## BEGIN
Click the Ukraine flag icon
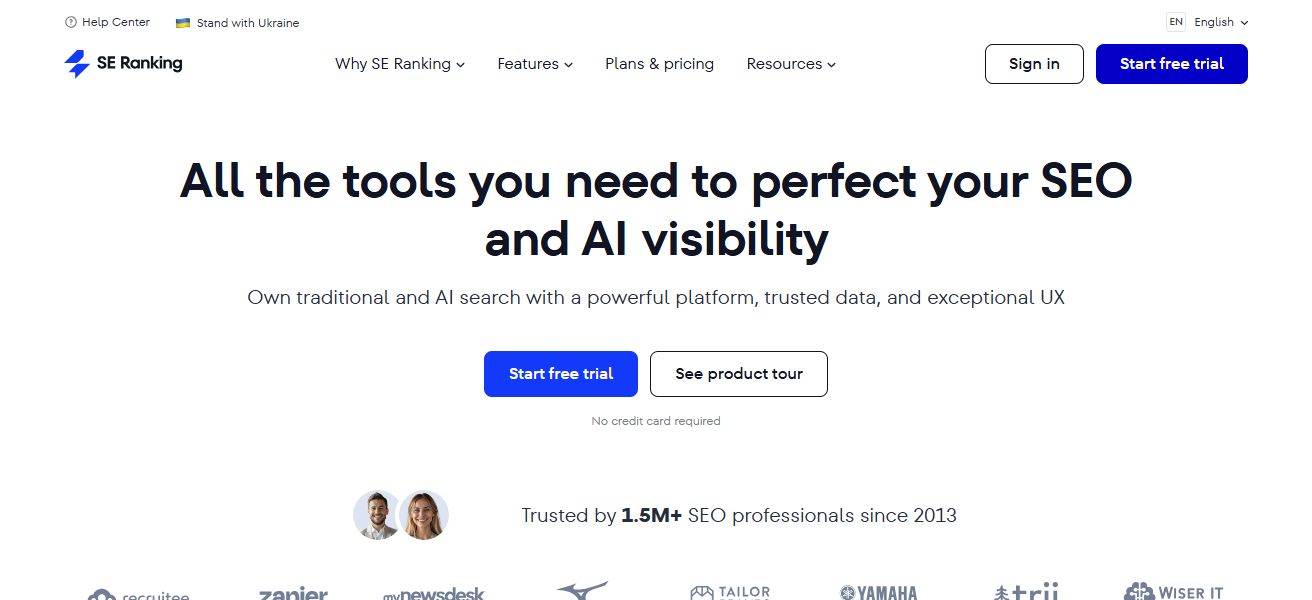This screenshot has height=600, width=1312. coord(183,23)
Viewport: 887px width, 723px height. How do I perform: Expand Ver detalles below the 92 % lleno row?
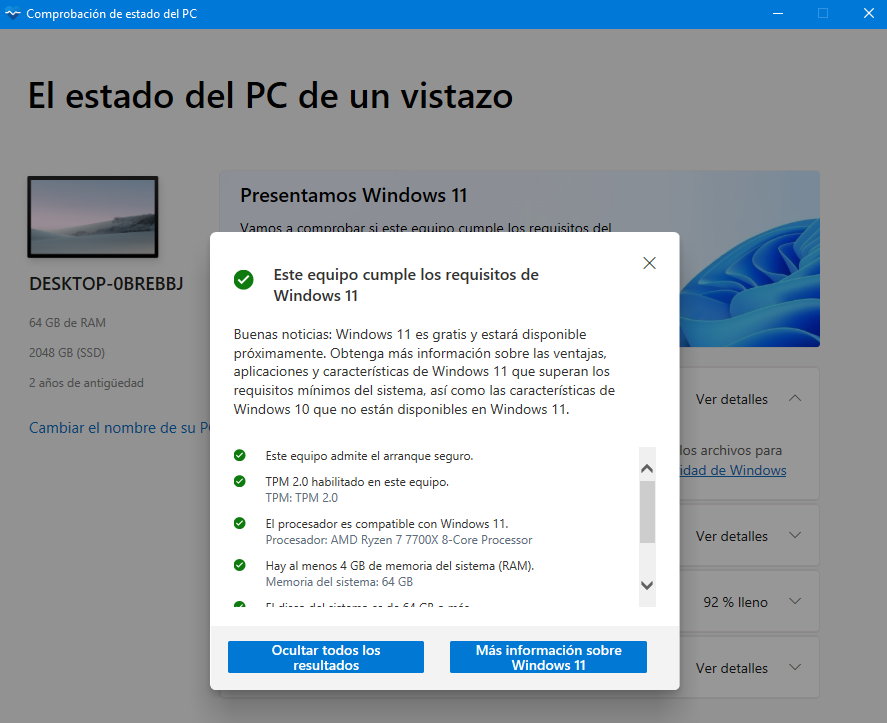(x=795, y=668)
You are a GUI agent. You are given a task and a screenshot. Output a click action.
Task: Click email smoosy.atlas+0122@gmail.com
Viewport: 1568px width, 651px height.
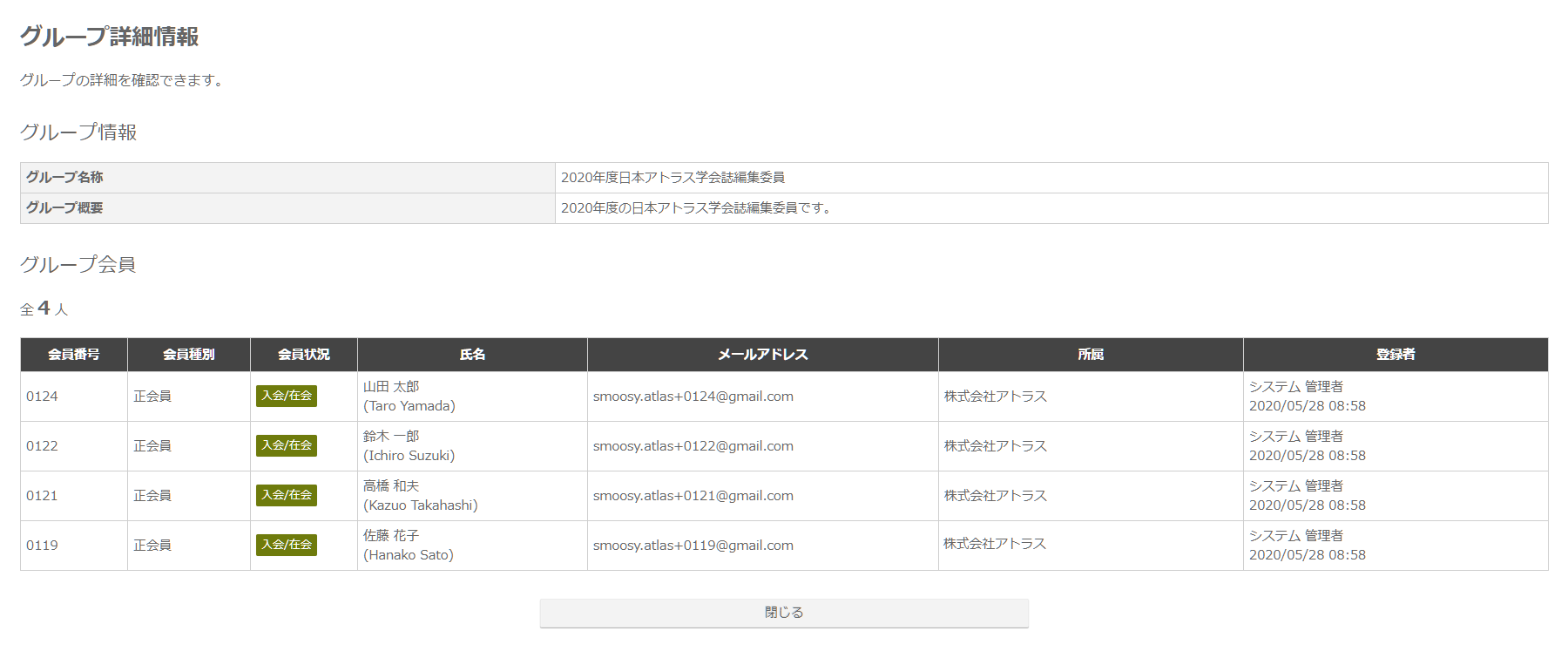pos(693,446)
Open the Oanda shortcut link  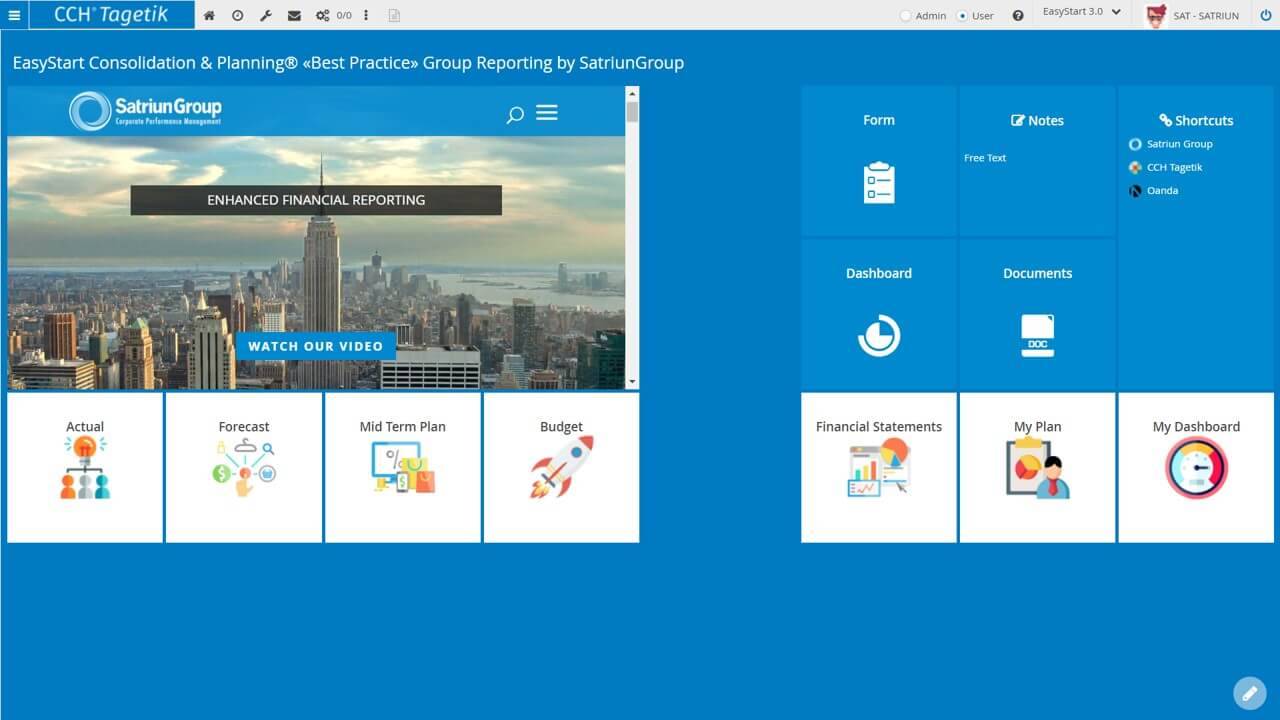1162,190
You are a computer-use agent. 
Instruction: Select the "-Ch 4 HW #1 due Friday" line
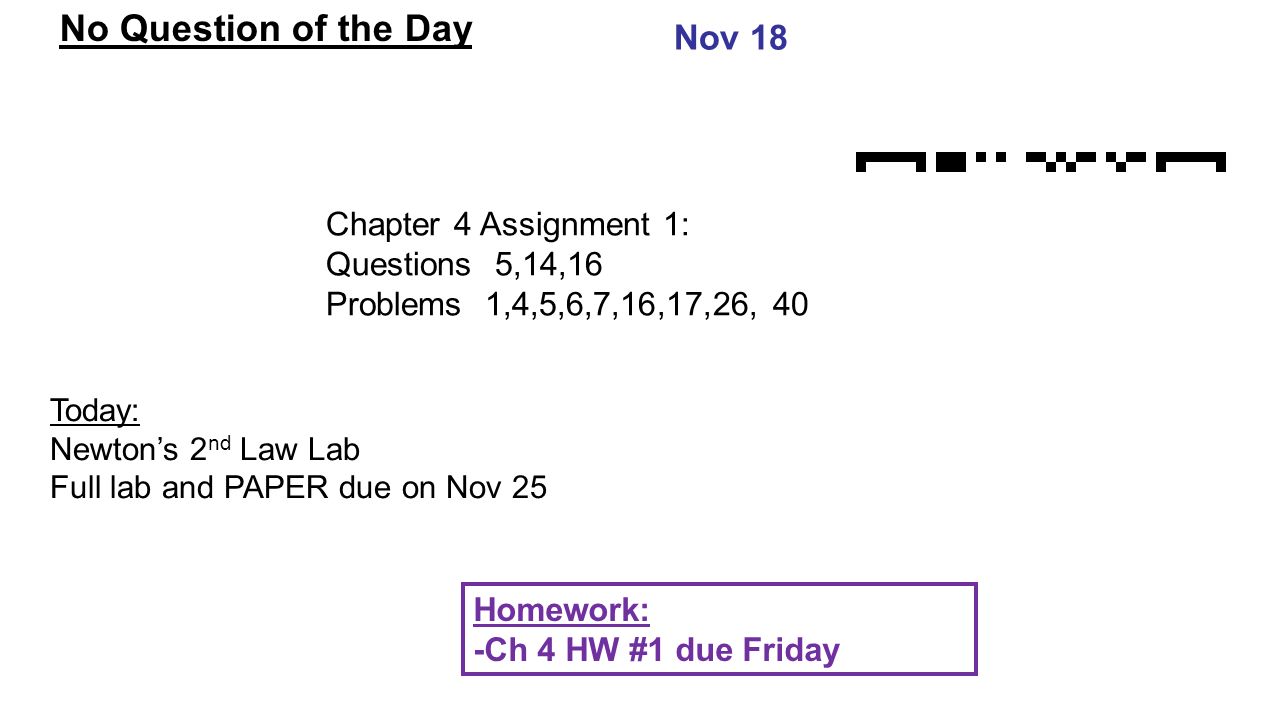click(x=657, y=650)
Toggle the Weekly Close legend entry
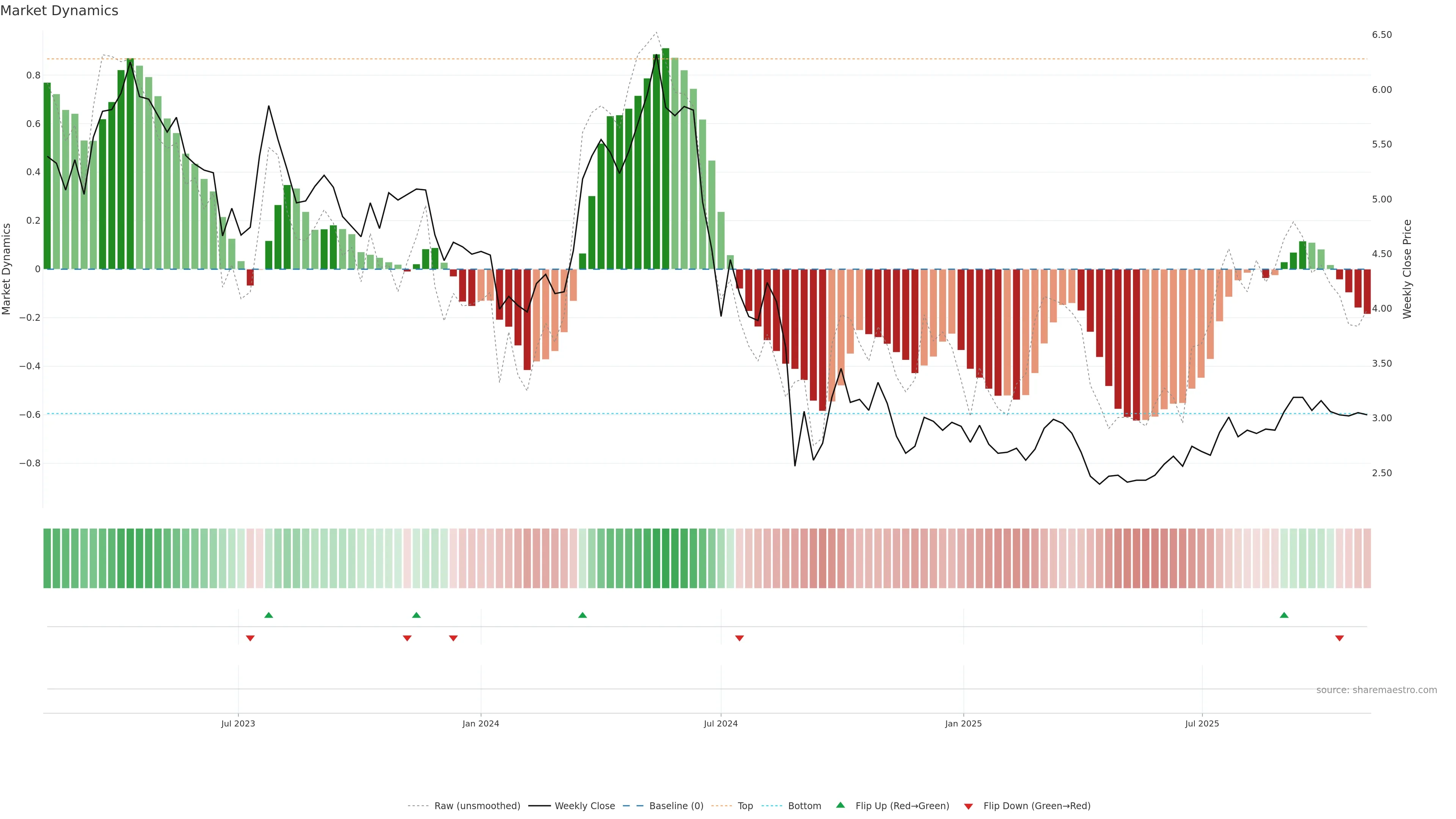Image resolution: width=1456 pixels, height=819 pixels. (x=584, y=806)
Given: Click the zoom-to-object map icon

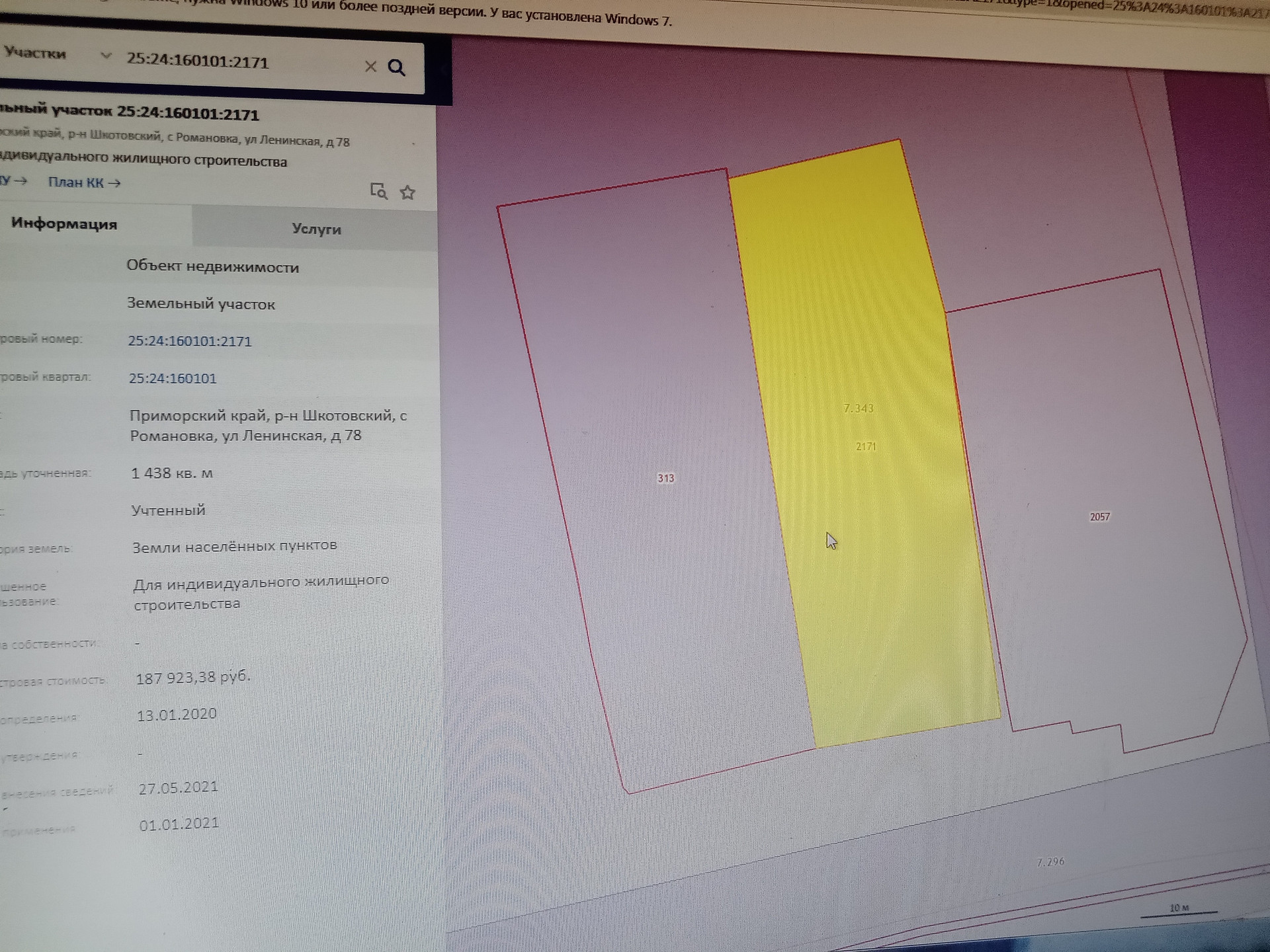Looking at the screenshot, I should (378, 191).
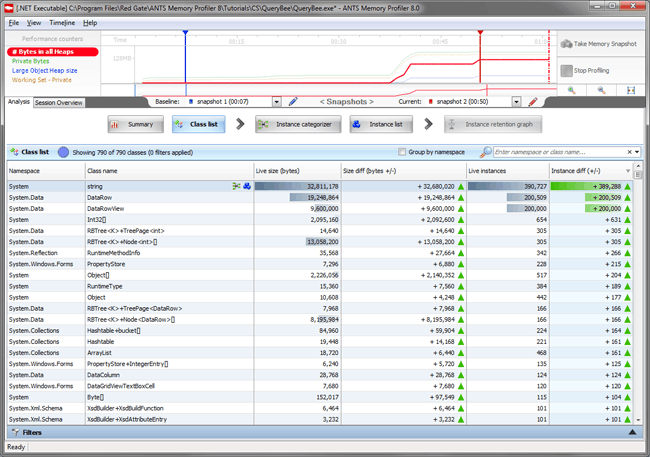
## END
§ **What is required**:
Update the records from the first line through the line with "(x=795, y=668)", changing "Ukraine" to "Poland" and keeping everything else the same. Leave out the pictures.

§ **Completed task**:
Click the Poland flag icon
This screenshot has height=600, width=1312. coord(183,23)
Viewport: 887px width, 723px height. How do I perform: Expand Ver detalles below the 92 % lleno row?
(x=795, y=668)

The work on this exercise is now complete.